What the task asks
Copy the records below word for word. Stop after the line that contains "Task: Expand the arrow beside Participants".

Stored items
————————

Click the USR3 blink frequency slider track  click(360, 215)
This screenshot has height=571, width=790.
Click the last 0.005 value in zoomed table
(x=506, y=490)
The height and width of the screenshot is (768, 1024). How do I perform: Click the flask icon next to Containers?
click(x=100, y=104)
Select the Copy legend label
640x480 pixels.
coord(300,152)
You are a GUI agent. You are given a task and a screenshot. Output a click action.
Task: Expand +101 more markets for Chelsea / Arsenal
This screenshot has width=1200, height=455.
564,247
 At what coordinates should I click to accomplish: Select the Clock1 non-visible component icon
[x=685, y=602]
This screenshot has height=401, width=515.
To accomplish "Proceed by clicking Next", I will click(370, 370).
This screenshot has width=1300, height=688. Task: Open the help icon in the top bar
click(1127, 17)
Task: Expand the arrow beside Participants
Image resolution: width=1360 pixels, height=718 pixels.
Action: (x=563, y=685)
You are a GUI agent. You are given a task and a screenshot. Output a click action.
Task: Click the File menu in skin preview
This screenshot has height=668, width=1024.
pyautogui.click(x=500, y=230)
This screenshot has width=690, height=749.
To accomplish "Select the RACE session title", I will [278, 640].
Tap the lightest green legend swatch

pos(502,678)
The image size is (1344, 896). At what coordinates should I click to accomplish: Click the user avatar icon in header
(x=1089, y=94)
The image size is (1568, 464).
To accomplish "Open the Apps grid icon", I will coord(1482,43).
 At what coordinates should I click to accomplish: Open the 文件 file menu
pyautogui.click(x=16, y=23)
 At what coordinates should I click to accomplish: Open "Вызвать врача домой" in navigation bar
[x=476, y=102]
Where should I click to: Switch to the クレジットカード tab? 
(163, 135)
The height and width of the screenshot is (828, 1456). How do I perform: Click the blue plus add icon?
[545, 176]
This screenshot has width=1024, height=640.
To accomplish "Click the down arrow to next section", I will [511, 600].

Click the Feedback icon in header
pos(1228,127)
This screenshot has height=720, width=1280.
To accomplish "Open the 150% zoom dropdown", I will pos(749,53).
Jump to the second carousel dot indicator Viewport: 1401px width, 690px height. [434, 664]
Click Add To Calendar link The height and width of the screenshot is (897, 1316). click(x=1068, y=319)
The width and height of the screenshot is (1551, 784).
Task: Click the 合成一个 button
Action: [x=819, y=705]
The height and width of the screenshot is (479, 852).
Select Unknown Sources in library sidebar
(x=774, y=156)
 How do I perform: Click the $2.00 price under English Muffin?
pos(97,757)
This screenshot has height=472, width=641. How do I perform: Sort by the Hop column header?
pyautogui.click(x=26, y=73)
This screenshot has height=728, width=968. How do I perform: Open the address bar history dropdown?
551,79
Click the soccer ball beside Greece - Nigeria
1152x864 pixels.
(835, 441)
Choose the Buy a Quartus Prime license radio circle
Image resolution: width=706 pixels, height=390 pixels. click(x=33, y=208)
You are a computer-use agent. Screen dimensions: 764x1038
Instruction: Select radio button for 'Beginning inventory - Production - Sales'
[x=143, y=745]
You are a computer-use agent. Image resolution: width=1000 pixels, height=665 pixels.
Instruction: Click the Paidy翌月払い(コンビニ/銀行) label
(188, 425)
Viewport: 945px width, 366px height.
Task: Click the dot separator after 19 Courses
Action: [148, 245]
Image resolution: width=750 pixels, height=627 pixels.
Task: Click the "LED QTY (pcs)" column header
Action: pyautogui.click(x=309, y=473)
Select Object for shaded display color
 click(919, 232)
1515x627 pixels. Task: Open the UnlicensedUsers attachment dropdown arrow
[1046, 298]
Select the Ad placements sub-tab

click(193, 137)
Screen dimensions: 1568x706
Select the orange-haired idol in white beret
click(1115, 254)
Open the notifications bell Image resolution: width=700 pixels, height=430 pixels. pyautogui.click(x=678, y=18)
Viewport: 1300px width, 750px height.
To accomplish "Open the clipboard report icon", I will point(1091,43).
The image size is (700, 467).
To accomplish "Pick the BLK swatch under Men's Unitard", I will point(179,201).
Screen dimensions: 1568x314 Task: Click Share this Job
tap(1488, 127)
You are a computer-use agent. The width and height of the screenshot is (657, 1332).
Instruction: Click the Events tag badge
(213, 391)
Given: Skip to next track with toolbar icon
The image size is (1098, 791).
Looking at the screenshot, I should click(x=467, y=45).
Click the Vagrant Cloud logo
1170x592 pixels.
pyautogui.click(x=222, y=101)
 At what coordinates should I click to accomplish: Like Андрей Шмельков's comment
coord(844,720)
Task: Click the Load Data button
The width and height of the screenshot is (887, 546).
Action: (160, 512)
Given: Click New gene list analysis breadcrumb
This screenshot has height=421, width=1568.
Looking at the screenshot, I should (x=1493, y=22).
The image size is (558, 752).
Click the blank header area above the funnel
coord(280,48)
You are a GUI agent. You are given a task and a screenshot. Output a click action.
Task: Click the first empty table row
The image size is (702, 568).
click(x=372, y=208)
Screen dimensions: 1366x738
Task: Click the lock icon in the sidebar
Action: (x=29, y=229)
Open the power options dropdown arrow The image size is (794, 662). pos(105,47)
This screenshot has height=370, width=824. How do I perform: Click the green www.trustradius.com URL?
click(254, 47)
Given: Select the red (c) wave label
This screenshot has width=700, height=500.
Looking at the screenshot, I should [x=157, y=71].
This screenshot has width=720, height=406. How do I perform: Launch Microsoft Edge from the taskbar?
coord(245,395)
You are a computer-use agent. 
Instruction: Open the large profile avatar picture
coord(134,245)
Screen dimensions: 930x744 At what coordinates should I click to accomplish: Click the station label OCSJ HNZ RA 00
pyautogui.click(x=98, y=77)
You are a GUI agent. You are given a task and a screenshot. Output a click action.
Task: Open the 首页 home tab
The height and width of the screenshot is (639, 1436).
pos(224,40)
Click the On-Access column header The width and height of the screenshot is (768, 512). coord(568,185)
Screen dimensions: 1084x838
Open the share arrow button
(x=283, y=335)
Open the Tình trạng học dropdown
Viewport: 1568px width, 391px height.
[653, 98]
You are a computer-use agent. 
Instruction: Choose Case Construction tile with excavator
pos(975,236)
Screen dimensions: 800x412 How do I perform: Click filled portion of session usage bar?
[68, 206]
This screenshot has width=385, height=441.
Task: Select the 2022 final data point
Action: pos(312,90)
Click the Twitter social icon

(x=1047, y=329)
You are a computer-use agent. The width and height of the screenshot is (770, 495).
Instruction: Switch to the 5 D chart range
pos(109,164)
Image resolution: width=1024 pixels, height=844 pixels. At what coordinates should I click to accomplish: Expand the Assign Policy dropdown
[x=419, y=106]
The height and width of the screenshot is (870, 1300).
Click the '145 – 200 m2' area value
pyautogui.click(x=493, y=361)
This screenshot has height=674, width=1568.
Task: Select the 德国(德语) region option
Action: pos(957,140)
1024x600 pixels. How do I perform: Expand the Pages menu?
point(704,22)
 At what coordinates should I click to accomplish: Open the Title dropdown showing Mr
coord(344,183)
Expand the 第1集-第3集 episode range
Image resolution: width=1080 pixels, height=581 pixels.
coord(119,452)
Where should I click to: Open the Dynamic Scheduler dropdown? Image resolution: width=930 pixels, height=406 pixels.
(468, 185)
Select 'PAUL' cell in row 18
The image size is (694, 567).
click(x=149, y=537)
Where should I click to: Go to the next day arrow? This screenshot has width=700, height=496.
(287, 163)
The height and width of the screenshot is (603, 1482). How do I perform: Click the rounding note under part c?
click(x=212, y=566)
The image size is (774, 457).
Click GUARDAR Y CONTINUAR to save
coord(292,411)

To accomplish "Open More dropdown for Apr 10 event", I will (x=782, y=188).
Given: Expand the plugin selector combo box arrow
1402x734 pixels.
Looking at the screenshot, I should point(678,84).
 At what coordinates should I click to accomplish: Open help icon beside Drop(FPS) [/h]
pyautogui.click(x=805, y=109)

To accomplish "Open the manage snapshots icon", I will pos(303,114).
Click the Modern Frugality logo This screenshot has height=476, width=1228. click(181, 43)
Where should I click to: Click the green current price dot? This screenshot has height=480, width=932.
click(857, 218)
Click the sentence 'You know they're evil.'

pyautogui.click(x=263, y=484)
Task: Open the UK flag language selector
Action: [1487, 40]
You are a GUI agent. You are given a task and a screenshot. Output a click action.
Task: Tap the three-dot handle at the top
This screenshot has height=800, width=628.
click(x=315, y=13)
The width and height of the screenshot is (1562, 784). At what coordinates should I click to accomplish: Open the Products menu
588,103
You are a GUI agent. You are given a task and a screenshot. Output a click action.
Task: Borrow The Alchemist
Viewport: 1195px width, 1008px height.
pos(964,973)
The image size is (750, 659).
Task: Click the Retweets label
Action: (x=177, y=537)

————————

Answer for the task
Click the USR3 blink frequency slider track  click(360, 215)
This screenshot has height=571, width=790.
Click the last 0.005 value in zoomed table
(x=506, y=490)
The height and width of the screenshot is (768, 1024). How do I perform: Click the flask icon next to Containers?
click(x=100, y=104)
Select the Copy legend label
640x480 pixels.
coord(300,152)
You are a GUI agent. You are given a task and a screenshot. Output a click action.
Task: Expand +101 more markets for Chelsea / Arsenal
This screenshot has width=1200, height=455.
564,247
 At what coordinates should I click to accomplish: Select the Clock1 non-visible component icon
[x=685, y=602]
This screenshot has height=401, width=515.
To accomplish "Proceed by clicking Next", I will click(370, 370).
This screenshot has width=1300, height=688. Task: Open the help icon in the top bar
click(1127, 17)
Task: Expand the arrow beside Participants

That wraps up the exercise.